Short exercise
Please copy the listing below from the line with "The image size is (960, 650)." through its end, replacing "image size" with "image resolution" and changing nothing else. Leave the pictures out.

Listed records
·····

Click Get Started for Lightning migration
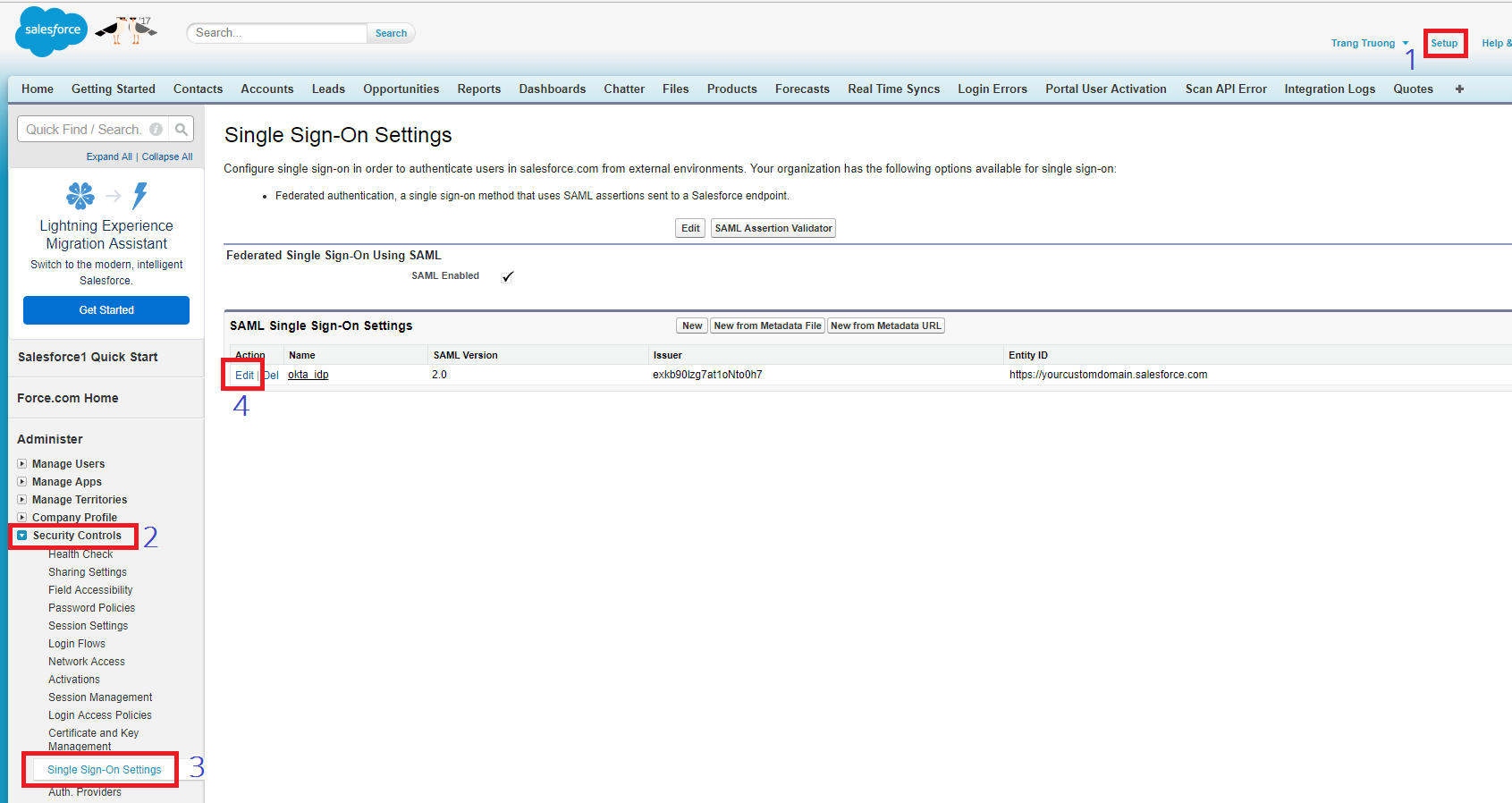Screen dimensions: 1512x803 (106, 310)
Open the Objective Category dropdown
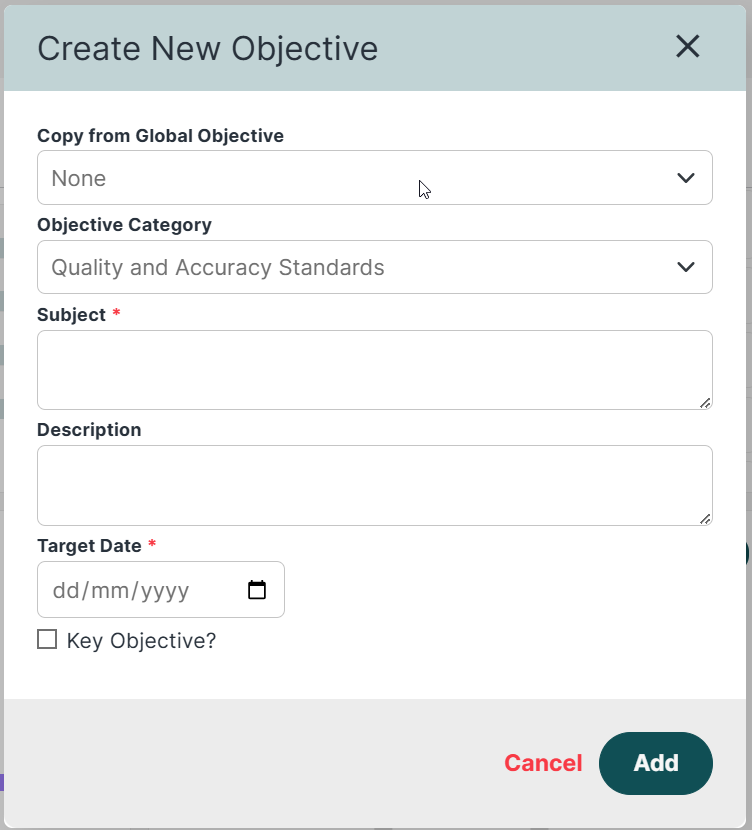Screen dimensions: 752x830 (375, 267)
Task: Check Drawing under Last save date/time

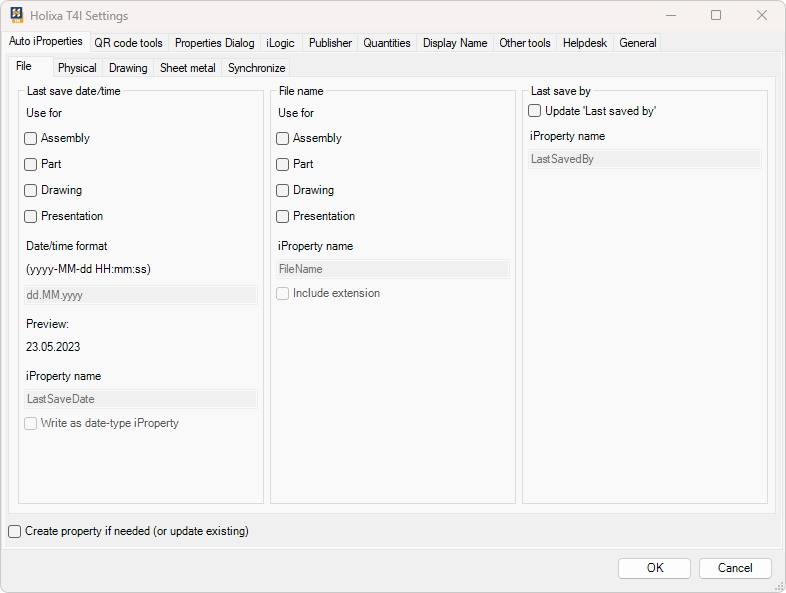Action: click(x=31, y=191)
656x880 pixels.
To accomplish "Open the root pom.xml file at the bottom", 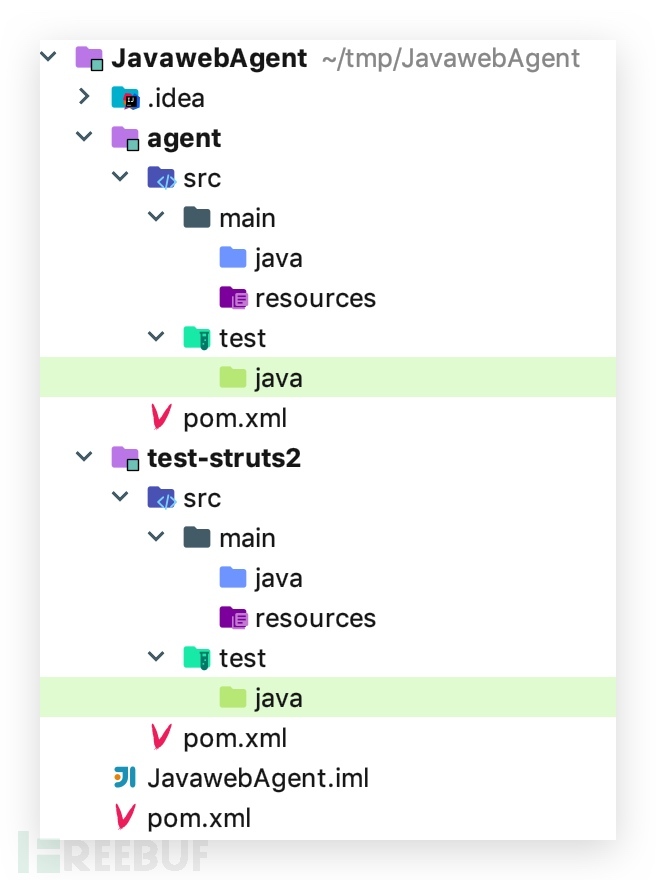I will point(198,818).
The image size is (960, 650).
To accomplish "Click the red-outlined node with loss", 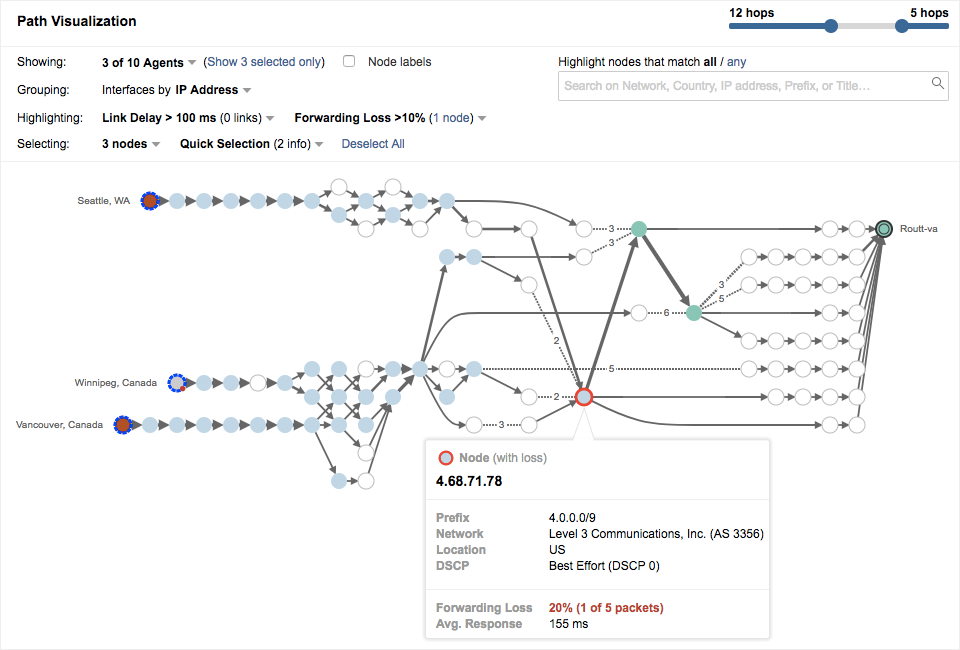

·····

Response for this exercise
The image resolution is (960, 650).
To accomplish "Click the red-outlined node with loss", 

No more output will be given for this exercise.